Retype the whole listing below without altering a single character, keeping every line in its original order.

— START OF DATASET EXTRACT —

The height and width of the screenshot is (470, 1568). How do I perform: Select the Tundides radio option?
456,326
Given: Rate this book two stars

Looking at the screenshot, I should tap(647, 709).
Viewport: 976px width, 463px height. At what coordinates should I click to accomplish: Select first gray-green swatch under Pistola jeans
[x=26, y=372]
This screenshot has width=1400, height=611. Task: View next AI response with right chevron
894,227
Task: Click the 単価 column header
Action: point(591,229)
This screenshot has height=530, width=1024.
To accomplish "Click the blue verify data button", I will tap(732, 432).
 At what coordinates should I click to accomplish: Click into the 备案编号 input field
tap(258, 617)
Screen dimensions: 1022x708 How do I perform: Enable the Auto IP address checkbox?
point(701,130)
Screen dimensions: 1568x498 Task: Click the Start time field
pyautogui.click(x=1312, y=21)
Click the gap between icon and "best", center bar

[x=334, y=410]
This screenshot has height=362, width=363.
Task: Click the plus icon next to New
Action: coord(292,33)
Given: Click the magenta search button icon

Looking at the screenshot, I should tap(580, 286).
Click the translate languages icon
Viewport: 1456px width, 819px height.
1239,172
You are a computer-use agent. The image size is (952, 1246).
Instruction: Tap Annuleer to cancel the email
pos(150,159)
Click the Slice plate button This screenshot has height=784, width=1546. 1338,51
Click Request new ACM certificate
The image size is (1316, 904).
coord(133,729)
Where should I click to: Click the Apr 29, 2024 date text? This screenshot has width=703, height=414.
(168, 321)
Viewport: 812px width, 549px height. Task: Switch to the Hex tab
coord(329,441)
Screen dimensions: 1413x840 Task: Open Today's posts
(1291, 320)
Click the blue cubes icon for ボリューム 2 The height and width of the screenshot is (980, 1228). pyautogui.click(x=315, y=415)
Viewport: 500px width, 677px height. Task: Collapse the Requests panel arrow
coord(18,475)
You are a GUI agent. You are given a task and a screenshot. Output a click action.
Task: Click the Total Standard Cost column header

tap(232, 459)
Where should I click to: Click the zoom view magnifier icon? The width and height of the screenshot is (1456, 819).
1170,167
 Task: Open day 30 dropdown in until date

— END OF DATASET EXTRACT —

- [ANSWER TO THE PROBLEM]
The height and width of the screenshot is (470, 1568). How do I perform: Select the Tundides radio option?
456,326
Given: Rate this book two stars

Looking at the screenshot, I should tap(647, 709).
Viewport: 976px width, 463px height. At what coordinates should I click to accomplish: Select first gray-green swatch under Pistola jeans
[x=26, y=372]
This screenshot has width=1400, height=611. Task: View next AI response with right chevron
894,227
Task: Click the 単価 column header
Action: point(591,229)
This screenshot has height=530, width=1024.
To accomplish "Click the blue verify data button", I will tap(732, 432).
 At what coordinates should I click to accomplish: Click into the 备案编号 input field
tap(258, 617)
Screen dimensions: 1022x708 How do I perform: Enable the Auto IP address checkbox?
point(701,130)
Screen dimensions: 1568x498 Task: Click the Start time field
pyautogui.click(x=1312, y=21)
Click the gap between icon and "best", center bar

[x=334, y=410]
This screenshot has height=362, width=363.
Task: Click the plus icon next to New
Action: coord(292,33)
Given: Click the magenta search button icon

Looking at the screenshot, I should tap(580, 286).
Click the translate languages icon
Viewport: 1456px width, 819px height.
1239,172
You are a computer-use agent. The image size is (952, 1246).
Instruction: Tap Annuleer to cancel the email
pos(150,159)
Click the Slice plate button This screenshot has height=784, width=1546. 1338,51
Click Request new ACM certificate
The image size is (1316, 904).
coord(133,729)
Where should I click to: Click the Apr 29, 2024 date text? This screenshot has width=703, height=414.
(168, 321)
Viewport: 812px width, 549px height. Task: Switch to the Hex tab
coord(329,441)
Screen dimensions: 1413x840 Task: Open Today's posts
(1291, 320)
Click the blue cubes icon for ボリューム 2 The height and width of the screenshot is (980, 1228). pyautogui.click(x=315, y=415)
Viewport: 500px width, 677px height. Task: Collapse the Requests panel arrow
coord(18,475)
You are a GUI agent. You are given a task and a screenshot. Output a click action.
Task: Click the Total Standard Cost column header

tap(232, 459)
Where should I click to: Click the zoom view magnifier icon? The width and height of the screenshot is (1456, 819).
1170,167
 Task: Open day 30 dropdown in until date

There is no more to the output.